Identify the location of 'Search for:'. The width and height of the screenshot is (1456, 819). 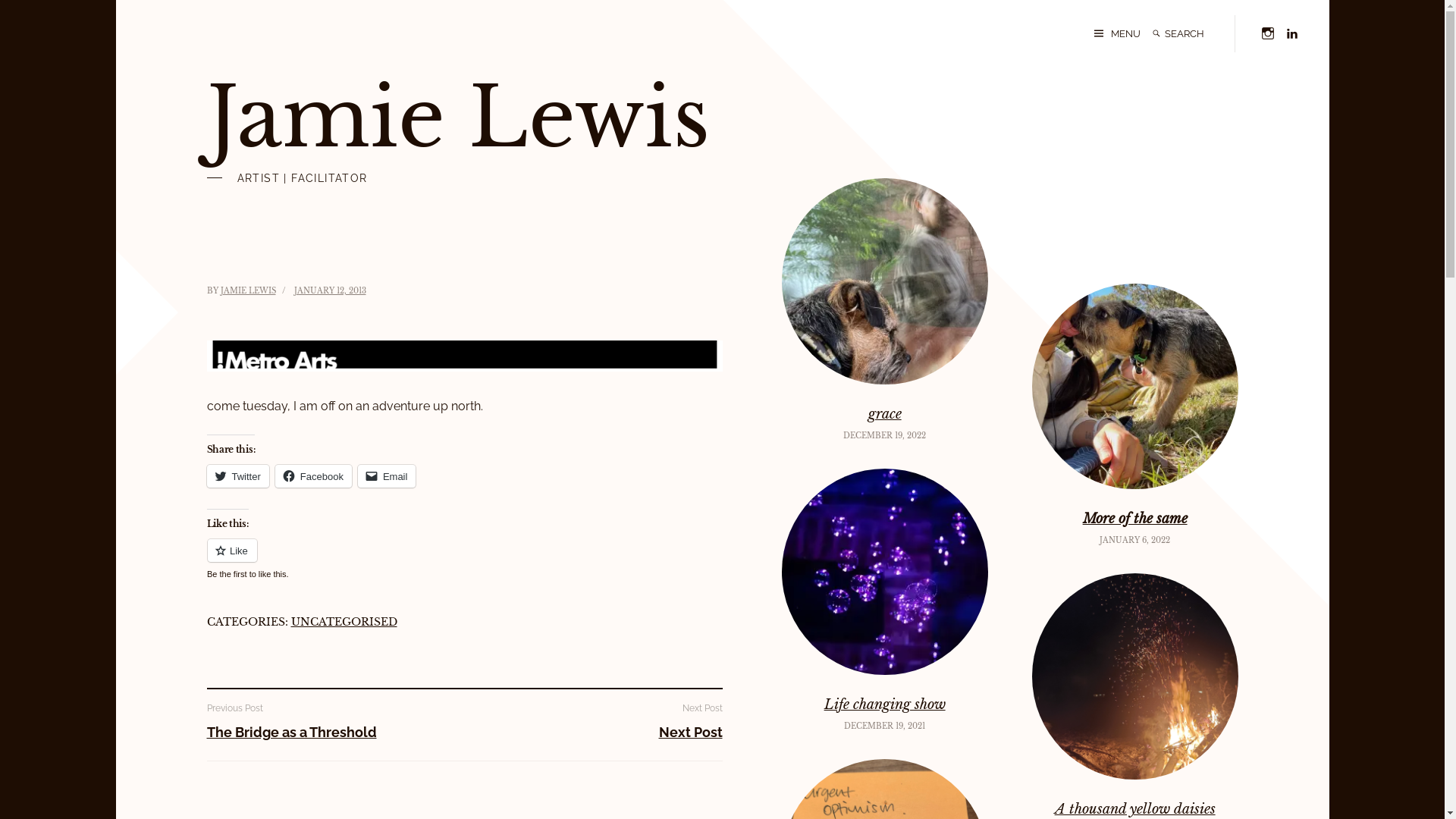
(1164, 33).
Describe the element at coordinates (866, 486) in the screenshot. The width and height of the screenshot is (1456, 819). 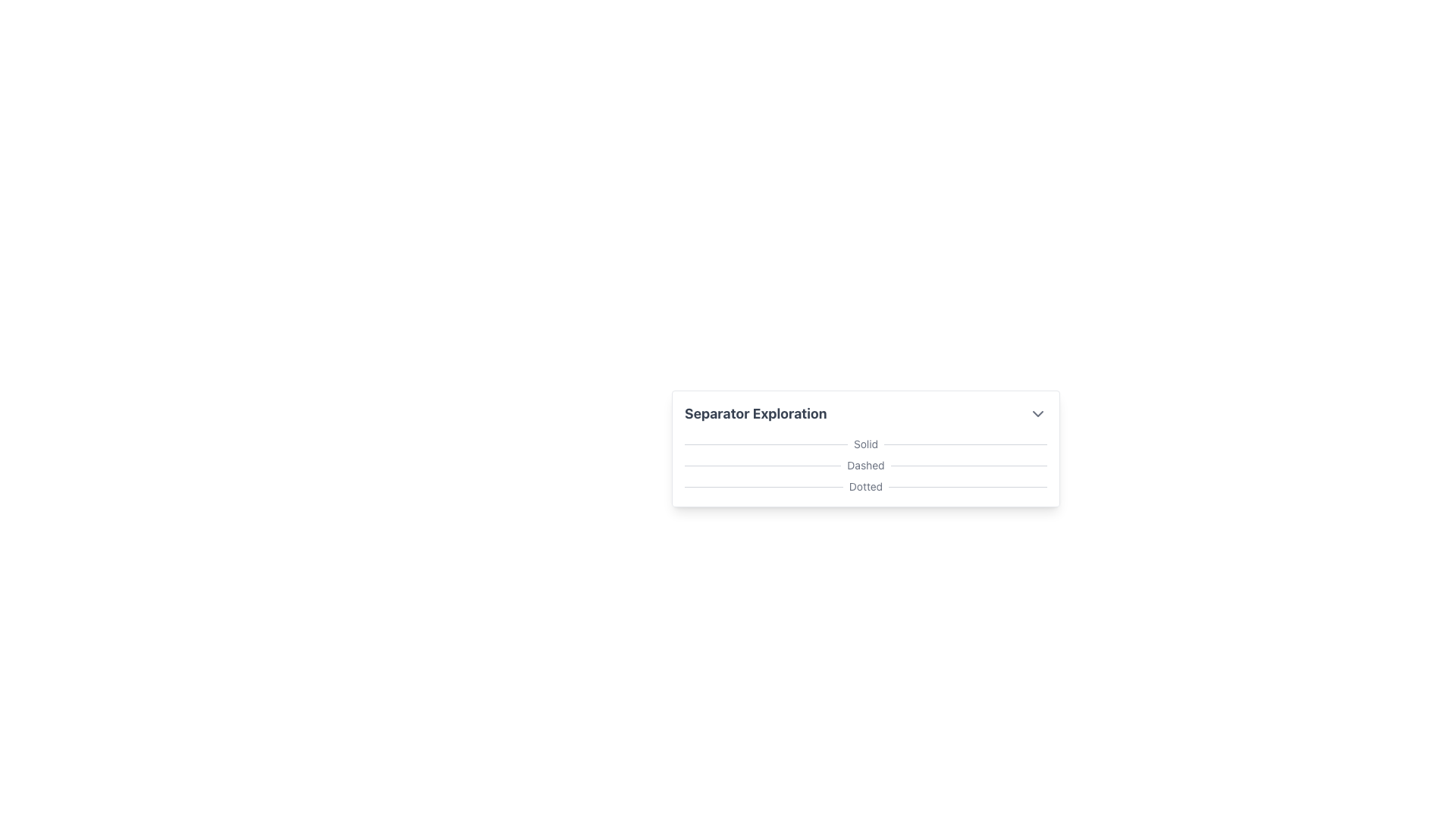
I see `the Text label indicating the section or mode within the 'Separator Exploration' dropdown, which is centrally positioned between two horizontal dotted lines` at that location.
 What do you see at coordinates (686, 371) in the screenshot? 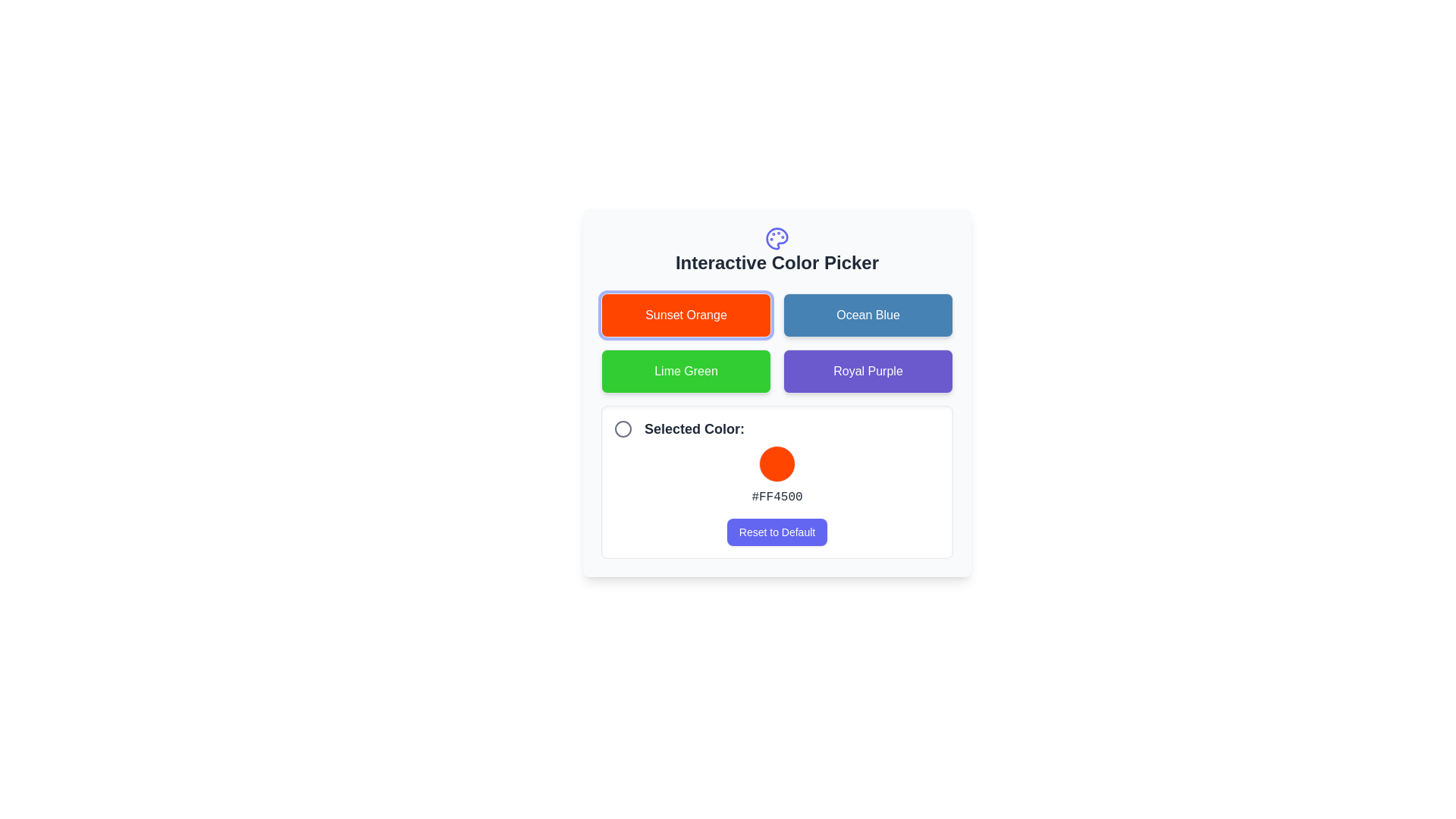
I see `the text label 'Lime Green' which is centered within a green button in the second row, first column of a color selection interface` at bounding box center [686, 371].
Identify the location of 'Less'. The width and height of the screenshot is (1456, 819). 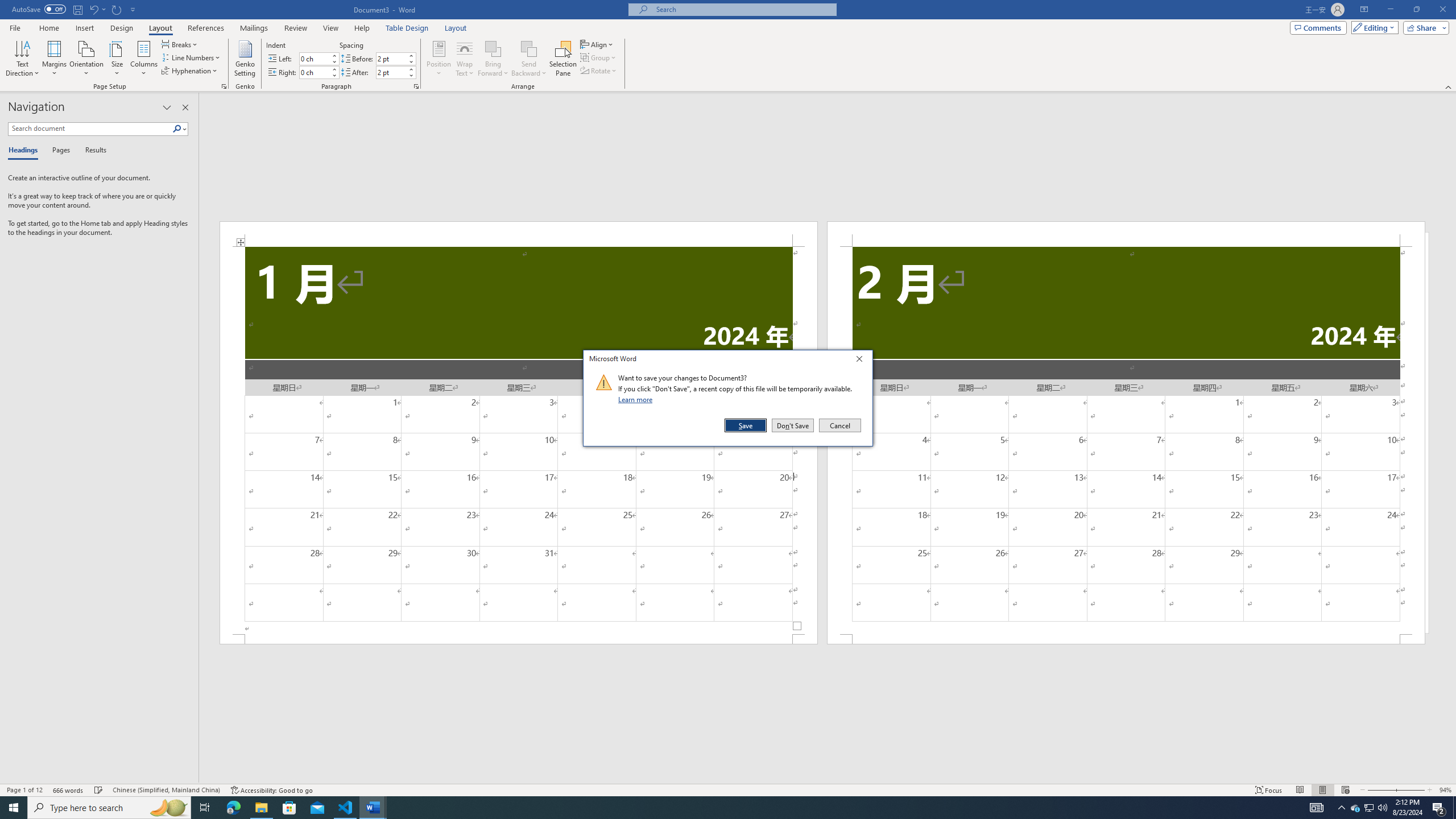
(411, 75).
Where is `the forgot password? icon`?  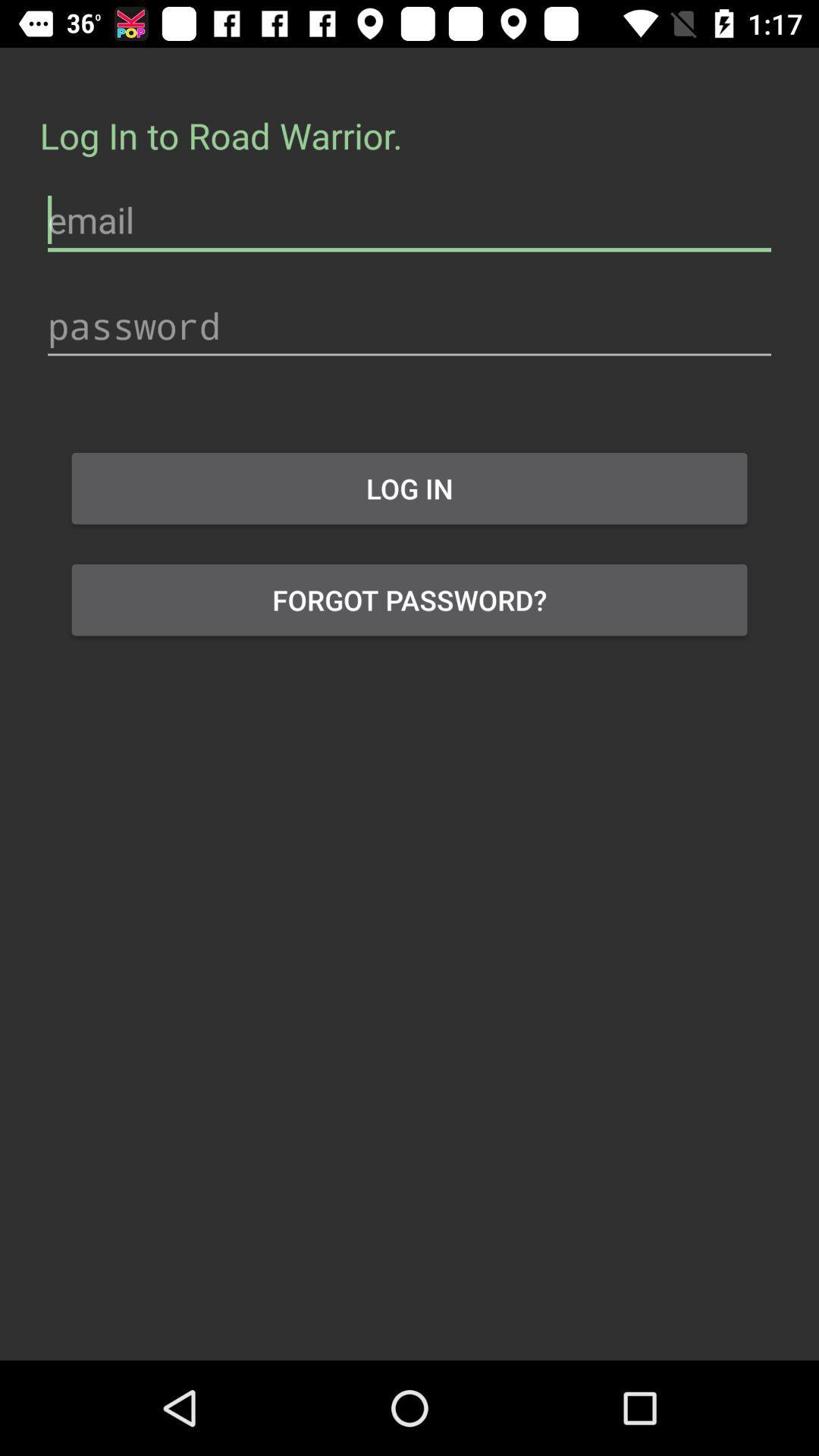 the forgot password? icon is located at coordinates (410, 599).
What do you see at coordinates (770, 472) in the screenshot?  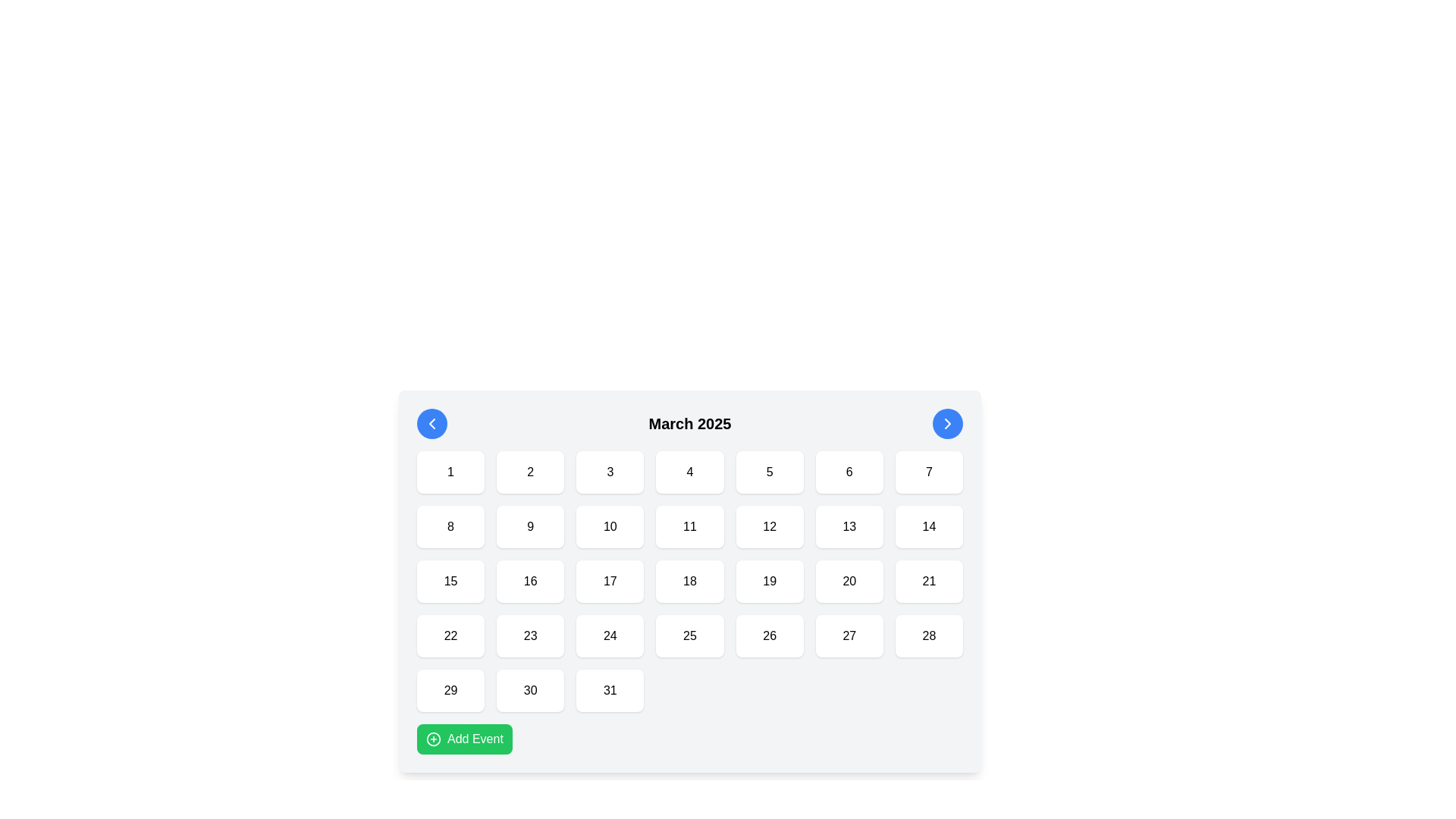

== == ==

# What you should do
Rewrite the records starting at the line that contains "Describe the element" and ending at the line that contains "at that location.", replacing "screenshot" with "screen capture" and changing nothing else. Leave the pictures out.

# Result below
Describe the element at coordinates (866, 486) in the screen capture. The width and height of the screen capture is (1456, 819). 
I see `the Text label indicating the section or mode within the 'Separator Exploration' dropdown, which is centrally positioned between two horizontal dotted lines` at that location.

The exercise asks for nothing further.